Ces chercheurs russes ont trouvé un moyen révolutionnaire pour produire de l'hydrogène (presque) bleu

Ces chercheurs russes ont trouvé un moyen révolutionnaire pour produire de l'hydrogène (presque) bleu
Des scientifiques de l'Institut des sciences et technologies de Skolkovo (Skoltech) affirment avoir découvert la possibilité de fabriquer de l’hydrogène bleu à partir de gaz souterrain, tout en emprisonnant les molécules de carbone dans le puits d’origine.
 
Si l’ hydrogène gris et bleu sont tous deux fabriqués par vaporeformage du gaz, ils diffèrent par le fait que, dans le cas de l’hydrogène bleu, sa production est associée à une installation de captage et de stockage du CO2 (CSC) ; ce qui en surenchérit le coût.
 
C’est l’intérêt des travaux de Skoltech (associé au MIT jusqu’au début de la guerre en Ukraine).
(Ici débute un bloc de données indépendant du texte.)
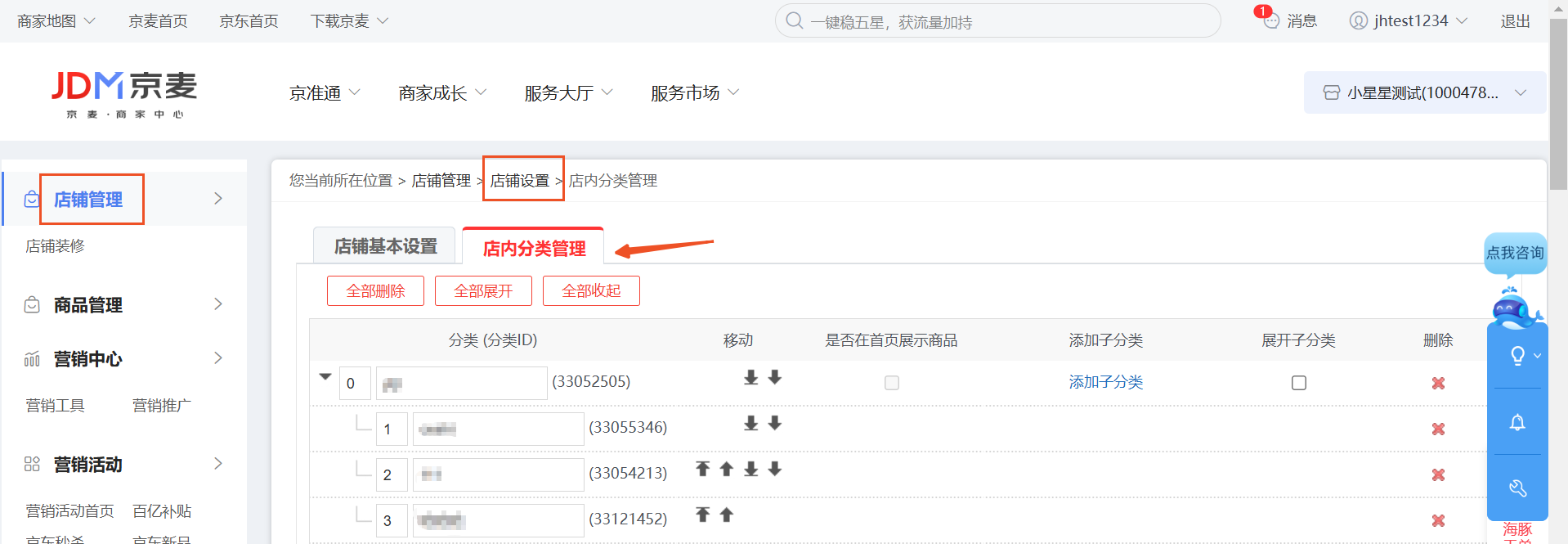Click the 添加子分类 link

point(1105,382)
L’idée est assez simple : produire de produire de l’hydrogène à l’intérieur d’un puits de gaz sans jamais ramener de molécules de carbone à la surface, et donc en faisant l’économie du CSC.
 
Uniquement réalisée à l’échelle expérimentale, cette nouvelle technologie, décrite dans la revue Fuel, repose sur quatre étapes basées sur des méthodes éprouvées déjà utilisées (ou développées par la littérature scientifique) dans les puits de pétrole ou les unités de captage et de stockage du CO2.
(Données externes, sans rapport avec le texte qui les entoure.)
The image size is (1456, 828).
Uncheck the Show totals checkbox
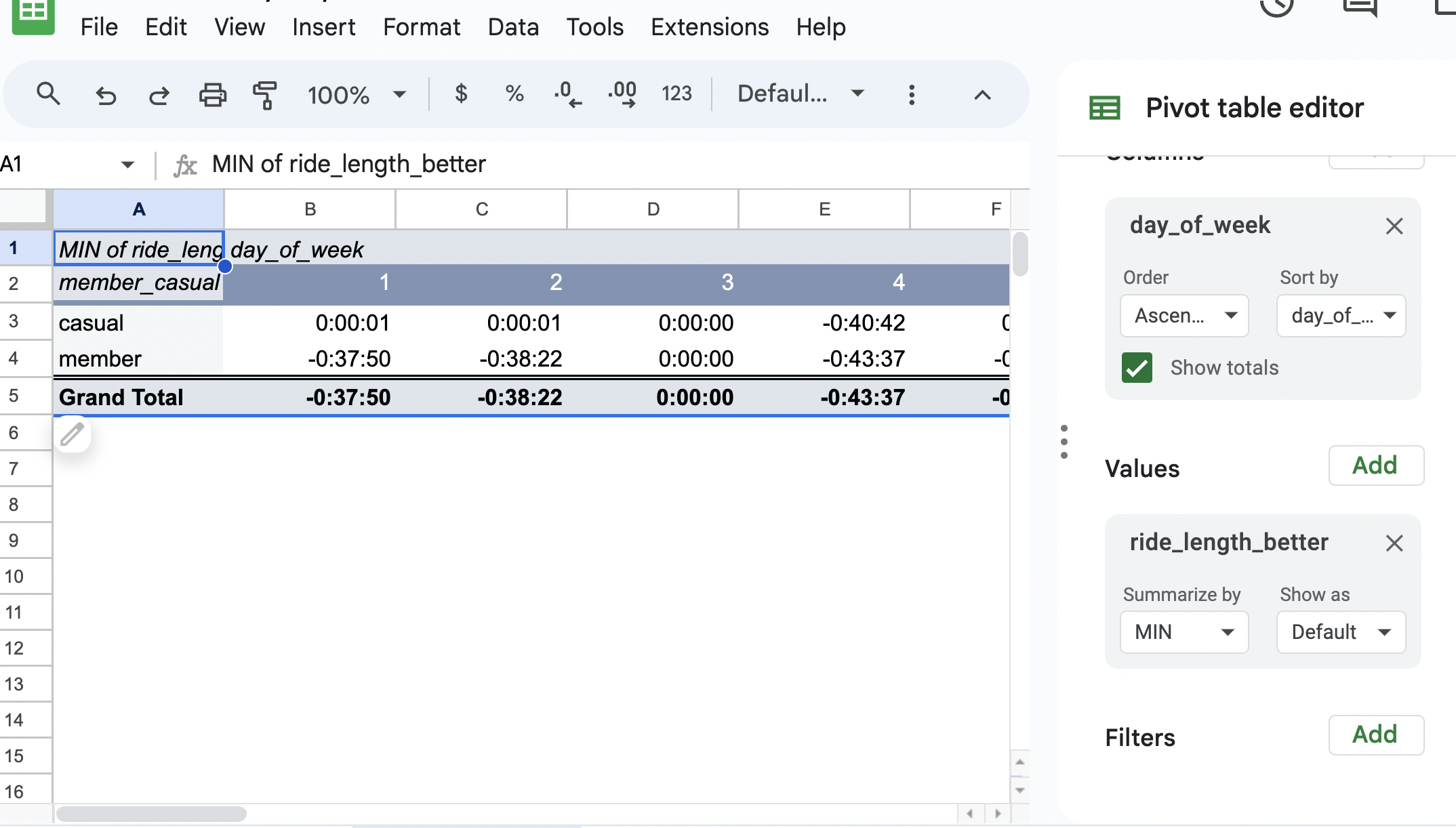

Les chercheurs de Skoltech effectuent des tests en laboratoire pour valider leur nouveau procédé de production

Le carbone reste emprisonné dans le puits

De la vapeur, associée à un catalyseur « mystère », est d’abord injectée dans le puits de gaz. Puis l’ajout d’air ou d’oxygène permet d’enflammer le méthane, qui, en brûlant, élève la température du puits à 800° C. Dès lors, grâce à l’action du catalyseur, le méthane est décomposé en hydrogène, carbone, monoxyde et dioxyde de carbone. L’hydrogène est alors pompé vers la surface à travers une membrane spéciale qui laisse passer les molécules de H2, mais pas celles de monoxyde de carbone ou de dioxyde de carbone, les laissant enfouies dans le puits.
 
Les tests en laboratoire suggèrent que 45 % du volume total de gaz (méthane) pourrait être extrait sous forme d'hydrogène. Voire même 55 % (observés dans des tests avec de l’alumine poreuse), le résultat étant largement conditionné par la composition de la roche de stockage du gaz. Des fréquences électriques ou radio pourraient être utilisées, à la place de la vapeur, pour atteindre des températures supérieures à 1 000°C et ainsi améliorer la performance de cette nouvelle méthode de production d’hydrogène (baptisée « aqua » par les chercheurs).
 

Un mode de production qui n’est pas sans risque

Si la piste explorée par Skoltech paraît intéressante, elle suscite néanmoins quelques questions. D’abord parce que la combustion souterraine d’hydrocarbures soulève d’importants problèmes de sécurité, un point que les chercheurs reconnaissent dans leur étude, soulignant qu’il est « essentiel de mettre en œuvre des protocoles de sécurité et des technologies avancées lors de l’application de cette technologie ». Mais aussi, car l’utilisation d’une membrane dans l’étape d’extraction du procédé n’a jusqu’alors été discutée que dans des articles universitaires sur le captage et le stockage du carbone (CSC).
 
De plus, il n’est pas acquis que la méthode limiterait également les émissions de méthane, ni qu’elle soit économiquement viable (d'autant plus que le transport de l'hydrogène depuis des sites éloignés est en soi coûteux et techniquement difficile). La prochaine mise en œuvre à échelle réelle, dans des champs de gaz russes devrait permettre de lever un certain nombre de ces interrogations.